自分の身長以上あった感想を書くハードルが20cmくらいの高さになりました。パチパチ。


対談で言ったように、自分の感想は自分だけのものという思いが強く、自分を見せて添削されることは恐怖でもあり、自由を奪われる感覚なのだと思います。


それはどうでもいいこと、と切って捨てられてますが、裏を返せば防衛本能なのだろうと理解も示されます。


理解はするが、守ろうとしているものは、守らなくても変わらないというのが、グロッケンスピールの意見。

反射の意見ではなく、色々な角度から確かめた上での結論として述べる辺りが教師としての面目躍如なところ。


訳>何事も誤解されるのは当たり前でしょ。まず感想文が、心に生まれた本当の感想を正確に写し取ることはないだろうし、誰も心(真実)を覗き見ることはできない。なら、何を書いても大して本当ではないし、平気でしょう。

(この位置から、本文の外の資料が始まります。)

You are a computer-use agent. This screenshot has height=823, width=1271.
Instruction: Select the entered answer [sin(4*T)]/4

この辺りで、酷いとは思いました。それじゃあ、嘘書いてるみたいじゃん。


訳>それがどんなに真実から遠くても、感想を抱いた心と向き合うこと、そして書き表してみること、そうした行為は努力に値するものだよ。


運動会の、参加することに意義がある的なマクロな解答をされた頃には、読書感想文に対する怖気のようなのものはなくなったというか、悪い言い方かもしれないけれど、感想文めっちゃどうでもいい気分で今なら書ける状態でした。

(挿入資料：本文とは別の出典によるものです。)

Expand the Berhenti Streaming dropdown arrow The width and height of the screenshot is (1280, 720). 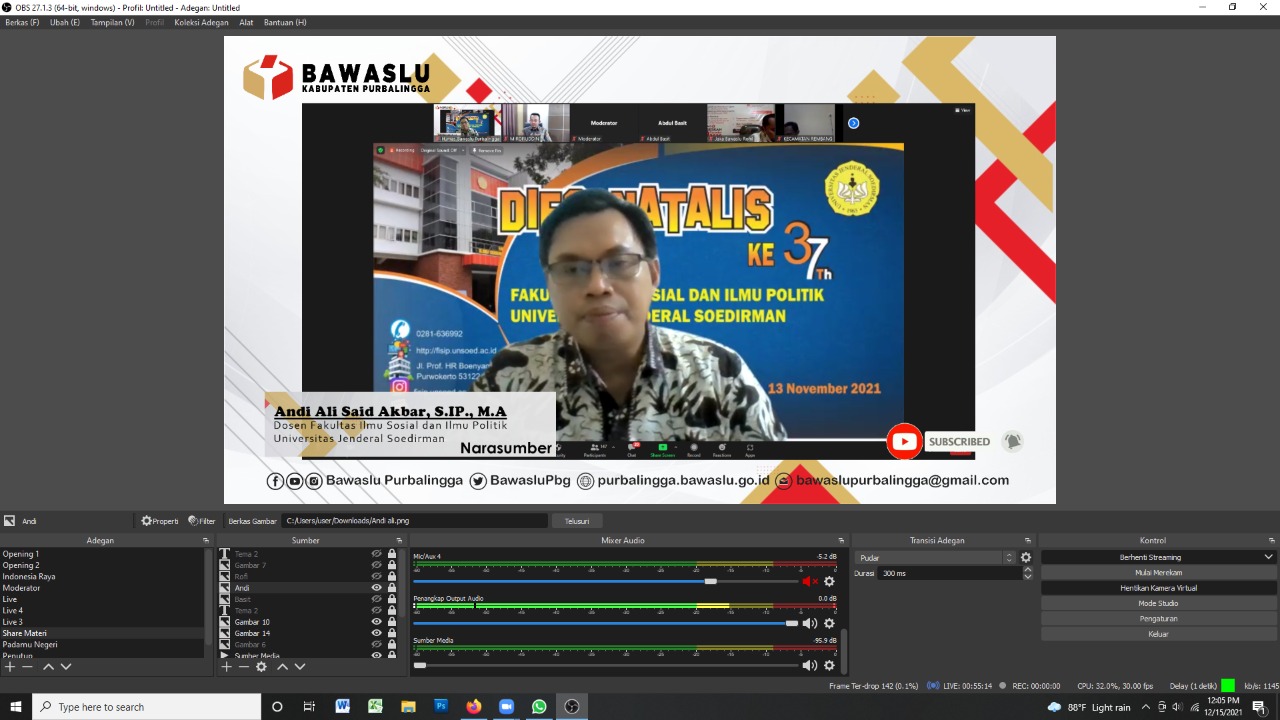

仕事の一環でその日にやるしかなかったので、地震に見舞われながら(ちょっと断水した)勢いで4本くらい書いてます。

対談に1時間かけ、感想執筆に2時間かかってる。


そんなもんです。単純です。


(ただ、小説は入ってないから本当に克服したか分からない……最近、小説本読んでないんだなあ)


同僚は書きたいことが浮かばないとか、書きたいことをピックアップして文章にしたけど、全体がつながってなくて、直してるうちにわけがわからなくなって来た、と悩んでます。

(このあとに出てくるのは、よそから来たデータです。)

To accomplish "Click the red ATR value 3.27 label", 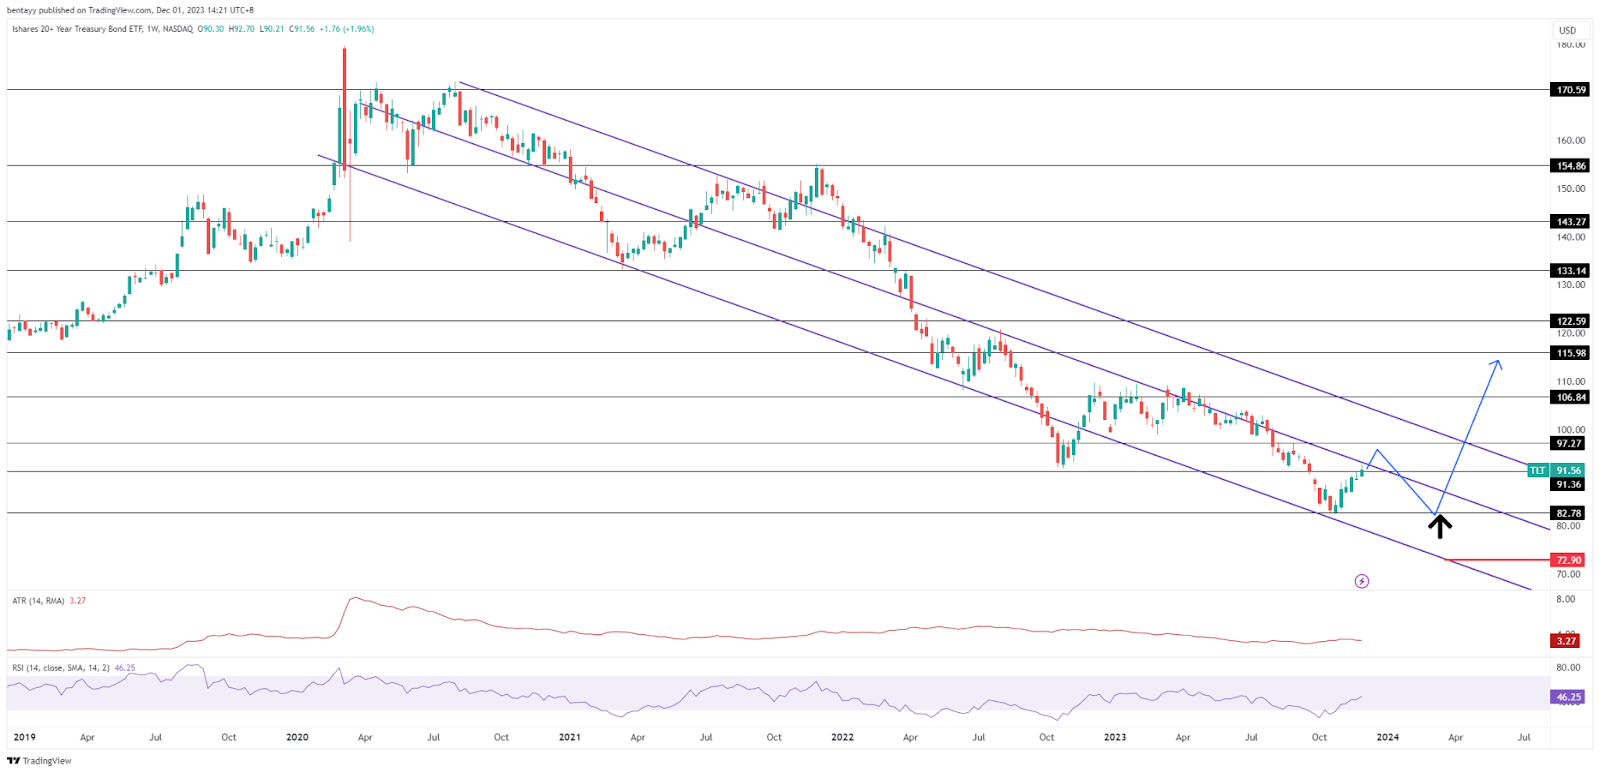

書けない理由も悩むポイントも人それぞれで、どうアドバイスしたらいいかわかりません。

私の場合、書きたいことは浮かぶかどうかの一瞬のことだし、浮かばなくても本の説明くらいはできるかな、それで充分かと思うところ。

情報の取捨選択や構成は、ちょっと時間をかけて細部まで詰めたり、訳わかんなくなって来たところからが文章を書く醍醐味だと思いますが、言ったところで絶対に参考にならないだろうというのは、察せられます。


アドバイスってそういうことじゃねんだろうな。


こっちはこっちで、書けるか以前に書くことへの抵抗に取り組むハメになったので、意外と問題は目の前の文章とは別のところにあるのだろうなとは思います。